Quentin Tarantino Vs. Gawker: When Is Linking Illegal For Journalists?
Hugh Pickens DOT Com writes "Jon Healey writes in the LA Times that a new lawsuit against the Gawker Media site Defamer for linking to an infringing copy of an unreleased screenplay should send chills down the spines of every reporter who writes about copyright issues. Tarantino had kept the script for his ensemble western The Hateful Eight unpublished, but someone obtained a copy and posted it online. In its piece, Defamer quoted only a brief excerpt and a short summary published earlier that day by the Wrap. But it also included two links to the leaked screenplay on a file-sharing site called AnonFiles. In a complaint filed in federal court in Los Angeles, Tarantino's lawyers say they repeatedly asked Gawker Media to remove the links, to no avail. John Cook, Gawker's editor, responded with a post that rebuts the complaint's most damaging allegations, saying Defamer had no involvement whatsoever in the leak or the script's posting online. Cook also quotes Tarantino's comments last week to Deadline Hollywood, in which the filmmaker said he likes having his work online for people to read and review. 'Reporters often assume that providing links to items of public interest is perfectly aboveboard, even if the items themselves aren't. If this case goes to trial, it could help clarify what links simply can't be published legally, regardless of the news value,' writes Healey. 'I'm not arguing that what Gawker did was legal — that's a judge's decision. I'm just saying that there's a journalistic reason for Gawker to do what it did, and those of us who write about copyrights struggle often with the question of how to report what seems newsworthy without crossing a line that's drawn case by case.'"

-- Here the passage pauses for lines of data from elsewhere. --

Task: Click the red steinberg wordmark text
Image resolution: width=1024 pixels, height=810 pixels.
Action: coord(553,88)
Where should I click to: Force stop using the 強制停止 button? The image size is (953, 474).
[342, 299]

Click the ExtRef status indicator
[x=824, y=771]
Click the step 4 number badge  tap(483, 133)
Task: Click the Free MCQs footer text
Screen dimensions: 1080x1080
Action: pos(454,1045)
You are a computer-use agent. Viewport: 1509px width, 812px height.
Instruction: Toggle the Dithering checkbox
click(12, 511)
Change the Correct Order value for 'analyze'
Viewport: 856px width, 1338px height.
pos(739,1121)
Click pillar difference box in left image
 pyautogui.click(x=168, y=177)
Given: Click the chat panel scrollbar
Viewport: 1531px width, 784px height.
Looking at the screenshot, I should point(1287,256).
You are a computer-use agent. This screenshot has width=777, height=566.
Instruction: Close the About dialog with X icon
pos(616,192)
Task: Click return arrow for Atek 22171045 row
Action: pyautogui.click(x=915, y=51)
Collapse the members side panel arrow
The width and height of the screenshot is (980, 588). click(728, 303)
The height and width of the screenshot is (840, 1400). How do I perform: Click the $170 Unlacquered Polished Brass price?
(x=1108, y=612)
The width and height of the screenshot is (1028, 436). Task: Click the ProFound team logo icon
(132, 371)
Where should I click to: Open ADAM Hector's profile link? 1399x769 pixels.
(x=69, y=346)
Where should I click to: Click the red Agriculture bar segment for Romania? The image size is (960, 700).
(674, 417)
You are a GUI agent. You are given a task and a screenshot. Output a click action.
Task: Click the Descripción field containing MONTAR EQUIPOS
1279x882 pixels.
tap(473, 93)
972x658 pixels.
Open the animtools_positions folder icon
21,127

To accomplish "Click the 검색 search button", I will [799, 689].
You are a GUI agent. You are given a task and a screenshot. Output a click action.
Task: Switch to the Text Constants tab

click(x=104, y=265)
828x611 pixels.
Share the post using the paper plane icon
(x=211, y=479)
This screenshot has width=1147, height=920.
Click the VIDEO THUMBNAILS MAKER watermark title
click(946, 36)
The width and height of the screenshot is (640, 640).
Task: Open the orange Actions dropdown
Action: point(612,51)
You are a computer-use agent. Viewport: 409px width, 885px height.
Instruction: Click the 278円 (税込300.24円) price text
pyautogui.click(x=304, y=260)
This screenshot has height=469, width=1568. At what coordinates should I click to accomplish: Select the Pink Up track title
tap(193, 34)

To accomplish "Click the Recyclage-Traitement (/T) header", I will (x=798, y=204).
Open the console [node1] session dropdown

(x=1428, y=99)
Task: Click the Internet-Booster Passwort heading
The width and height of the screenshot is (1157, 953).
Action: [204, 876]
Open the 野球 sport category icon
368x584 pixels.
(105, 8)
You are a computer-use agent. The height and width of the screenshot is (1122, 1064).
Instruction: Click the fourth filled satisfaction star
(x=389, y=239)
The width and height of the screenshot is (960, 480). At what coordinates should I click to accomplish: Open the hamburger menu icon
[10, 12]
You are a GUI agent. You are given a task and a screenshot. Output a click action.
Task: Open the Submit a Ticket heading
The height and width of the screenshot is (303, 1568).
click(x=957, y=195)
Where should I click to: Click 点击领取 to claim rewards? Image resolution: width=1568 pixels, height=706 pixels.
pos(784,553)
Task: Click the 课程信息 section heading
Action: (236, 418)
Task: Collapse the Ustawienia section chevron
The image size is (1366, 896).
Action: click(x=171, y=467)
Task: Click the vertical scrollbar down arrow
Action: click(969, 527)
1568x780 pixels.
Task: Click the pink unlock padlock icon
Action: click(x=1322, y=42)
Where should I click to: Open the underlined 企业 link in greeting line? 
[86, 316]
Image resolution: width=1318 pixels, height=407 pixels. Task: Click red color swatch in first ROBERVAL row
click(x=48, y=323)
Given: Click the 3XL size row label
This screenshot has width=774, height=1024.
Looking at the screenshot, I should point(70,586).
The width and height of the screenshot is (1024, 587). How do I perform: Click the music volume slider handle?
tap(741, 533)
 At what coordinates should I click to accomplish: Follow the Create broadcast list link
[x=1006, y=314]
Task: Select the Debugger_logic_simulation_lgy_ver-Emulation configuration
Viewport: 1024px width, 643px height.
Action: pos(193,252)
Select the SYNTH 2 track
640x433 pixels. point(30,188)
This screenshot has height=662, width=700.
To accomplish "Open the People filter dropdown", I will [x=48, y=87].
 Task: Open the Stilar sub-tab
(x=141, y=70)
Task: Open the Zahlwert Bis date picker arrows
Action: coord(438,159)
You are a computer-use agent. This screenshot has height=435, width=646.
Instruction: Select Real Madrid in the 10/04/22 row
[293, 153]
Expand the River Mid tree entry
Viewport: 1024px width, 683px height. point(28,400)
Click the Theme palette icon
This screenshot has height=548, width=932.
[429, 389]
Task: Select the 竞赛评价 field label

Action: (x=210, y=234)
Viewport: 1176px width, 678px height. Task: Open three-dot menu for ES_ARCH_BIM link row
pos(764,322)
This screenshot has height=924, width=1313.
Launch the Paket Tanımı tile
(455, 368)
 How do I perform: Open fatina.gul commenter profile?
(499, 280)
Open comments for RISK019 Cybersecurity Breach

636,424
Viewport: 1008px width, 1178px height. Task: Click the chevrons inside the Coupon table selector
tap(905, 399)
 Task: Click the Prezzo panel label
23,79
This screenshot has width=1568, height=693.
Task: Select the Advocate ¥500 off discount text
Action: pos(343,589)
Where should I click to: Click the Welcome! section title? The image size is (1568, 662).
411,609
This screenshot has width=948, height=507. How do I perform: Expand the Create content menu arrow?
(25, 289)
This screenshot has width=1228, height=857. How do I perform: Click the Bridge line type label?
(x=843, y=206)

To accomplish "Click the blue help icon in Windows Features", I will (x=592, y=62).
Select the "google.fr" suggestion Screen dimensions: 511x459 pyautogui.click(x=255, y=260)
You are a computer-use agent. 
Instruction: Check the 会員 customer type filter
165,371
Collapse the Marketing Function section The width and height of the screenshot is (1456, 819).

The Dutch 'populist weblog' GeenStijl faced a similar suit from the Dutch edition of Playboy magazine.
They had linked to an archive that contained leaked pictures of a yet-to-be-published issue, and Playboy initially won in a lower court which sided with them on the suggestion that said linking was effectively publishing,
GeenStijl appealed, and a higher court found that since Playboy could not prove that the link was absolutely private, GeenStijl could not be seen as the the publishers.
( GeenStijl still had to pay a fine because the judge found that just mentioning it would have sufficed for the purposes of press, and posting a part of one of the images breached copyright. )
This leaves the door open for any news organization (or tabloid magazine) to upload things anonymously, then link to it, and claim innocence. On the up side, it means that you can still link to things and not get sued for it on the basis that you would be seen as the publishing party. In the U.S. there's still the DMCA to contend with, of course.